### DOCUMENT EXTRACT
= = = = = = =

Kelly the Culinarian: My Chocolate Chip Cookie Baking Secrets

Sunday, November 3, 2013

My Chocolate Chip Cookie Baking Secrets

This is a crime against the cookie gods
Inspired by my fail whale of a batch of cookies last week, I was thinking about all the different tips and tricks I've learned for crafting perfect chocolate chip cookies. It all starts, of course, with my famous chocolate chip cookie recipe. When done correctly, it is heavenly and unparalleled anywhere. Just ask around, I'm pretty famous for it. However, I have a few insights after dozens and dozens of batches of this type of cookie to keep your coworkers and friends asking for this recipe. Here are a few tips to making chocolate chip cookies:

Do measure the ingredients carefully. Don't get all cocky and not level the flour or something.
Don't try to swap out fats. Stick with unsalted butter, not coconut oil, olive oil, shortening or bacon grease.
This is what perfect chocolate chip cookies look like
Do mix different types of chocolate. I think a combination of chopped milk chocolate and dark or semi-sweet morsels are the best, but that's just me.
Don't try to add too much chocolate. I experimented with additional milk chocolate and meltfest ensued.
Do freeze the dough in advance. I use a three-Tablespoon scoop to portion out the cookies and freeze them overnight on a baking tray. This makes for puffy cookies, and then it's easy to make a few on the fly.
Frozen babies waiting
 for magic!

Don't omit the salt. Dust the tops of the cookies with Kosher, sea, Himalayan or smoked salt. Skip the table salt always. Salt helps your palette pick up on the sugar in the cookie and brings everything together. Trust me on this one.

= = = = = = =

### INFORMATION PROVIDED
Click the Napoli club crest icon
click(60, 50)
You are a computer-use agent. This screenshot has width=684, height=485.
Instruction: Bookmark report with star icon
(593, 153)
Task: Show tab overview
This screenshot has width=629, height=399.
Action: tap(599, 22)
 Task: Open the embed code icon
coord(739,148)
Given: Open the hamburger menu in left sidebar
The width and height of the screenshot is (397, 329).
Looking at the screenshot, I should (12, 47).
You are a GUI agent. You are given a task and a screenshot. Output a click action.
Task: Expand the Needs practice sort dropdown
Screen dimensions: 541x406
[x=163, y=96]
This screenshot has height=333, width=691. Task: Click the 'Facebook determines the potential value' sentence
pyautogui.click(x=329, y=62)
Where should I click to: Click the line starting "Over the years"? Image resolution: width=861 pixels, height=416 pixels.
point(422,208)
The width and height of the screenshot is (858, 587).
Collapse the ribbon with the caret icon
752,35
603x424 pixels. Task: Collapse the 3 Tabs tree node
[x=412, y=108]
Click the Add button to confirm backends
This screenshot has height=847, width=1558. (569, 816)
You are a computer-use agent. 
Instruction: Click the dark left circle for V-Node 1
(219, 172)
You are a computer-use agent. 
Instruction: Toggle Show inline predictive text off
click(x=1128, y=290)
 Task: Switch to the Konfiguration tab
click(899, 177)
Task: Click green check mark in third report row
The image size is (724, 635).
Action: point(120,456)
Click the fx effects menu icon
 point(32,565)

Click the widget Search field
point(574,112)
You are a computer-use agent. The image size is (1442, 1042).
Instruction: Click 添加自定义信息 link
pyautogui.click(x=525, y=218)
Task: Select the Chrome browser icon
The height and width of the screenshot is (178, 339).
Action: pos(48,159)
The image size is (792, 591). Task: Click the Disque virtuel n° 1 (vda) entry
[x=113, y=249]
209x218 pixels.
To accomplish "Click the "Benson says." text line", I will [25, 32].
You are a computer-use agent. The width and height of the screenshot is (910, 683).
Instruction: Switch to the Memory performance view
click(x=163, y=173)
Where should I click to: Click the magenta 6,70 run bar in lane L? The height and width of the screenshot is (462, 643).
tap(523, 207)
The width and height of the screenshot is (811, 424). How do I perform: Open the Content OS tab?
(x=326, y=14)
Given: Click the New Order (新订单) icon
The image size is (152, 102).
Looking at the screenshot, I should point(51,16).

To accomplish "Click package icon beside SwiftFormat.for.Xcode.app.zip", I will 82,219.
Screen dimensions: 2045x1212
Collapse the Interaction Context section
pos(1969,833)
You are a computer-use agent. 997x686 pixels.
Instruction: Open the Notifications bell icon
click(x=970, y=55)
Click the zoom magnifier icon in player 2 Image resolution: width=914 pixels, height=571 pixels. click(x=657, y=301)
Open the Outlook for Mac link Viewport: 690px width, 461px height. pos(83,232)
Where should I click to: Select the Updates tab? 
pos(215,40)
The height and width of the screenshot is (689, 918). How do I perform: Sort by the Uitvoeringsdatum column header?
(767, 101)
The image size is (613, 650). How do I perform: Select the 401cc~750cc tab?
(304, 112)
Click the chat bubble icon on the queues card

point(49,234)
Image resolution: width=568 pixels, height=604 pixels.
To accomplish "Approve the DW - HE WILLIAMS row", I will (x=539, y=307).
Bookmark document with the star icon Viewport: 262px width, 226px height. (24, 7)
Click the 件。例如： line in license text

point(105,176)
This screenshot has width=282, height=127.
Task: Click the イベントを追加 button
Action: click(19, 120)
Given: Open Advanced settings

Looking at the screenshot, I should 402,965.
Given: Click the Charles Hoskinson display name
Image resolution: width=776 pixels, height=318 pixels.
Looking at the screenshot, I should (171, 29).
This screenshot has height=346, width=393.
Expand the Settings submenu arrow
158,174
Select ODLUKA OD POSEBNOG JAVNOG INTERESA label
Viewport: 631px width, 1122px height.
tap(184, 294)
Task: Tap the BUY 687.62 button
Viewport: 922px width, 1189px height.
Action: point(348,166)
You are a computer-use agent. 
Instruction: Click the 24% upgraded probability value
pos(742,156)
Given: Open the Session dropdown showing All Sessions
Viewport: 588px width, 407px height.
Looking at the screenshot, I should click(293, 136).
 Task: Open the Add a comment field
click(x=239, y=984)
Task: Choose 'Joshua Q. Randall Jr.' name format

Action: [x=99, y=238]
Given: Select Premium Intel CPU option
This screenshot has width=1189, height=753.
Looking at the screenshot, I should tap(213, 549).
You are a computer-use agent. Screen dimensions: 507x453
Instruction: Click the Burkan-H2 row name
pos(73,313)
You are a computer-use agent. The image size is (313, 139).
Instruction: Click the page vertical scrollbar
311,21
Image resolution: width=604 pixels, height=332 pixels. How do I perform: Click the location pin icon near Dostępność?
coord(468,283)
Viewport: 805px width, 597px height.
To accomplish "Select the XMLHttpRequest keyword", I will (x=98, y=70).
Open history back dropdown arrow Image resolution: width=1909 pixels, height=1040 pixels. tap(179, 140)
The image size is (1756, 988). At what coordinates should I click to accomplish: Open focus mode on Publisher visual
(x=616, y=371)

= = = = = = =

### TO-DO LIST
A) From the chocolate chip cookie post, reproduce the passage starting at "Don't try to add" and ending at "on the fly.".
B) In the rows, take the lines starting at the one containing "Bookmark document with" and ending at the one containing "Action: [x=99, y=238]", and swap "Given" for "Goal" throughout. Give back only those lines, with everything else unchanged.

### TASK SOLUTIONS
A)
Don't try to add too much chocolate. I experimented with additional milk chocolate and meltfest ensued.
Do freeze the dough in advance. I use a three-Tablespoon scoop to portion out the cookies and freeze them overnight on a baking tray. This makes for puffy cookies, and then it's easy to make a few on the fly.

B)
Bookmark document with the star icon Viewport: 262px width, 226px height. (24, 7)
Click the 件。例如： line in license text

point(105,176)
This screenshot has width=282, height=127.
Task: Click the イベントを追加 button
Action: click(19, 120)
Goal: Open Advanced settings

Looking at the screenshot, I should 402,965.
Goal: Click the Charles Hoskinson display name
Image resolution: width=776 pixels, height=318 pixels.
Looking at the screenshot, I should (171, 29).
This screenshot has height=346, width=393.
Expand the Settings submenu arrow
158,174
Select ODLUKA OD POSEBNOG JAVNOG INTERESA label
Viewport: 631px width, 1122px height.
tap(184, 294)
Task: Tap the BUY 687.62 button
Viewport: 922px width, 1189px height.
Action: point(348,166)
You are a computer-use agent. 
Instruction: Click the 24% upgraded probability value
pos(742,156)
Goal: Open the Session dropdown showing All Sessions
Viewport: 588px width, 407px height.
Looking at the screenshot, I should click(293, 136).
 Task: Open the Add a comment field
click(x=239, y=984)
Task: Choose 'Joshua Q. Randall Jr.' name format

Action: [x=99, y=238]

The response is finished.